» Task objective
Carry on the Internet of Things article below, starting right after its last sentence.

» Passage shown
╭──
Everything You Need to Know About Internet of Things (IoT)

What is the Internet of Things?

Internet of Things (IoT) refers to the rapidly growing network of inter-connected devices that can collect and exchange data in real time using embedded sensors. It is a concept that involves the usage of physical but internet-enabled devices, between which communication takes place through wireless networks.  These devices could be anything from mobile devices, auto mobiles, domestic appliances like tube light, air conditioners, fans, etc., all interconnected to each other and are able to communicate with each other.

The Internet of Things (IoT) is at the center of the Digital Transformation Revolution that is changing how business is managed and has a great impact on people’s lives. This transformation has impacted everything from how we manage and control our homes to automating processes across nearly all industries.

What is an example of an Internet of Things device?

Any object can be a part of IOT network until and unless it can be connected to the internet to be controlled or communicate information.

Several IoT products have surpassed a huge number of humans on this planet because of advancement of technology in recent years.

Approximately there are around 7.9 billion humans on our planet, but to your surprise, by the year 2021 with an increasing graph of IoT devices, there may be around 20 billion IoT smart devices up and running with a rapid development in Iot technology and an increase in the demand of 5g network.

Please refer the below graph for to know the increasing demand for these devices soon:

Fig: Number of Internet of Things (IoT) devices connected worldwide

From light bulb to fans to any other home appliances that can be controlled with mobile phone app is a simple example of an IoT Device. IoT device could also be a fluffy toy or a driverless car. Some larger objects may themselves be filled with many smaller IoT components, such as a jet engine that is now filled with thousands of sensors collecting and transmitting data back to make sure it is operating efficiently.

IoT devices is generally expected to have internet connection and they can communicate with each other without human intervention. PC or even a smartphone is not considered as IoT device but other devices such as fitness band or smart watch falls under this category of devices.

What is the history of the Internet of Things?

The idea of adding sensor chips and intelligence to basic objects was discussed throughout the 1980s and 1990s, but apart from some early projects progress was slow simply because the technology was not ready. Chips were too big and bulky and communication tech was also not mature enough.

Kevin Ashton coined the phrase 'Internet of Things' in 1999, although it took many years for the technology to catch up with the vision. In 1999 Auto- ID labs and MIT sought to develop Electronic Product Code EPC and use RFID to identify things on the network. In 2003-2004 the development of projects serving Internet of Things (IoT) idea such as Cooltown, Internet0, and the Disappearing Computer initiative, also IoT start to appear in books for the first time. RFID is deployed and was published on a massive scale by the US Department of Defense. In 2005 IoT entered a whole new level when a report was first published by International Telecommunication Union ITU. In 2008 a group of well-known companies such as Cisco, Intel, SAP and over 50 other members of companies met to create IPSO Alliance, to promote the use of Internet protocol (IP) in something called as “smart object” communication and to activate IoT concept. In 2008-2009 IoT was invented or in other words we can say “BORN” by Cisco Internet Business Solutions Group (IBSG).
╰──
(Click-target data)
╭──
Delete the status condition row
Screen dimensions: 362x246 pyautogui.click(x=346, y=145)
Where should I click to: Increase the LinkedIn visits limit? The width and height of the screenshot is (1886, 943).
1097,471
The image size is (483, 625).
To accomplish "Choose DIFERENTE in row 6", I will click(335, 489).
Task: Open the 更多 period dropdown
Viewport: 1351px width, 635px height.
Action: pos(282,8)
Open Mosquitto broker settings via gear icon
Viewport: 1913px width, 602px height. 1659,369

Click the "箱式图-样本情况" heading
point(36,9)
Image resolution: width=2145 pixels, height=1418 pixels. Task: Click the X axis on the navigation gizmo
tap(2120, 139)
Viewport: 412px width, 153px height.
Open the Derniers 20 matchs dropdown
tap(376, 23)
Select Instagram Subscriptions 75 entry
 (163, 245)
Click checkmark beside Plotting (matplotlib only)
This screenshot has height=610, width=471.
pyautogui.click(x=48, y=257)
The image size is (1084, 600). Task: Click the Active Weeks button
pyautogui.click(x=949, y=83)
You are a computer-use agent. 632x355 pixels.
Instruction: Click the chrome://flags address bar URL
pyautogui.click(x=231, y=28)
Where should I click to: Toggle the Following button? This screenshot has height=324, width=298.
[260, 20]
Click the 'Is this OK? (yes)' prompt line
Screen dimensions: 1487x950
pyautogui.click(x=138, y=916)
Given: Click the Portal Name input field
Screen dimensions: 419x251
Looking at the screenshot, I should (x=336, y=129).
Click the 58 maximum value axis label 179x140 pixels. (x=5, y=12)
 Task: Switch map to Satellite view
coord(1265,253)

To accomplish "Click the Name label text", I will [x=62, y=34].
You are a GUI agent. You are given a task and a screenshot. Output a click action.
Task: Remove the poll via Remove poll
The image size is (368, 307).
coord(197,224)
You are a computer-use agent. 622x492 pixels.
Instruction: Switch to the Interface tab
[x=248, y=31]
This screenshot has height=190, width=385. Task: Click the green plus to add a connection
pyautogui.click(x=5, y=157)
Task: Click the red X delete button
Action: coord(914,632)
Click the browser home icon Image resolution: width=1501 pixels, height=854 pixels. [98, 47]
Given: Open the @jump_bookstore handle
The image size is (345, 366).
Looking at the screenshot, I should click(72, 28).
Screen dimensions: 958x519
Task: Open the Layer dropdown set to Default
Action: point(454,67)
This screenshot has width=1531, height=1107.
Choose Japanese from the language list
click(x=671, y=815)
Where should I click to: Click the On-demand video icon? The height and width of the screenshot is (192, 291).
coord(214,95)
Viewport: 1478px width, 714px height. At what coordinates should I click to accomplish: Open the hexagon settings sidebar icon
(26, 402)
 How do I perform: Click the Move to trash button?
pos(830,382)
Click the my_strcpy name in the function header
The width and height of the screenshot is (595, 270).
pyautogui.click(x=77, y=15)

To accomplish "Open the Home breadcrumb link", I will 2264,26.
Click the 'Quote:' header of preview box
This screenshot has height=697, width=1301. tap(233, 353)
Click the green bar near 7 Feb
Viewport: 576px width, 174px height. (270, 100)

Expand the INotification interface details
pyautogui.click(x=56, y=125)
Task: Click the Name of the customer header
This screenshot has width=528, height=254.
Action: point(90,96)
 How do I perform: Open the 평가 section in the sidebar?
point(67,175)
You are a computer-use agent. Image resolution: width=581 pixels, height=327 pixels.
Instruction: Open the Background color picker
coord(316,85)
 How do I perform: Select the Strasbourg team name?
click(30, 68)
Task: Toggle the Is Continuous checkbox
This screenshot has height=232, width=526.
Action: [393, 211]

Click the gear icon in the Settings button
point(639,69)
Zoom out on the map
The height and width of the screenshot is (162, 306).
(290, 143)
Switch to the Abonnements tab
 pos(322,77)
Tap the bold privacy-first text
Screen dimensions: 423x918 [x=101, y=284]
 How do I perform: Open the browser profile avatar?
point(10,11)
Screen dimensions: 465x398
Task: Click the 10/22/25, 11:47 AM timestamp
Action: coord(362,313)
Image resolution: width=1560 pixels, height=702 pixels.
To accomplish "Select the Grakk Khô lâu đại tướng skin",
╰──
» Response to this exercise
The IoT was initially most interesting to business and manufacturing, where its application is generally known as machine-to-machine (M2M), but the emphasis is now on filling our homes and offices with smart interconnected devices, transforming it into something that is relevant to almost everyone.

Architecture and Design

IoT Technology has a wide variety of implementation and use of industrial Internet of Things is growing faster in majorly all the sectors. For each sector, implementation and usage of industrial Internet of Things differs according to the way in which it has been designed/developed. The main issue is with standardization that is it does not have a standard defined architecture of working that is strictly followed universally. The basic flow of IoT is as shown in the below diagram and its explanation about each layer.

IoT architecture comprises of 4 Layers:

  1. Sensing Layer –
    Sensing Layer comprises of sensors, actuators, devices. These Sensors or Actuators accepts data from physical or environmental parameters, processes this data and forwards or emits data over the network.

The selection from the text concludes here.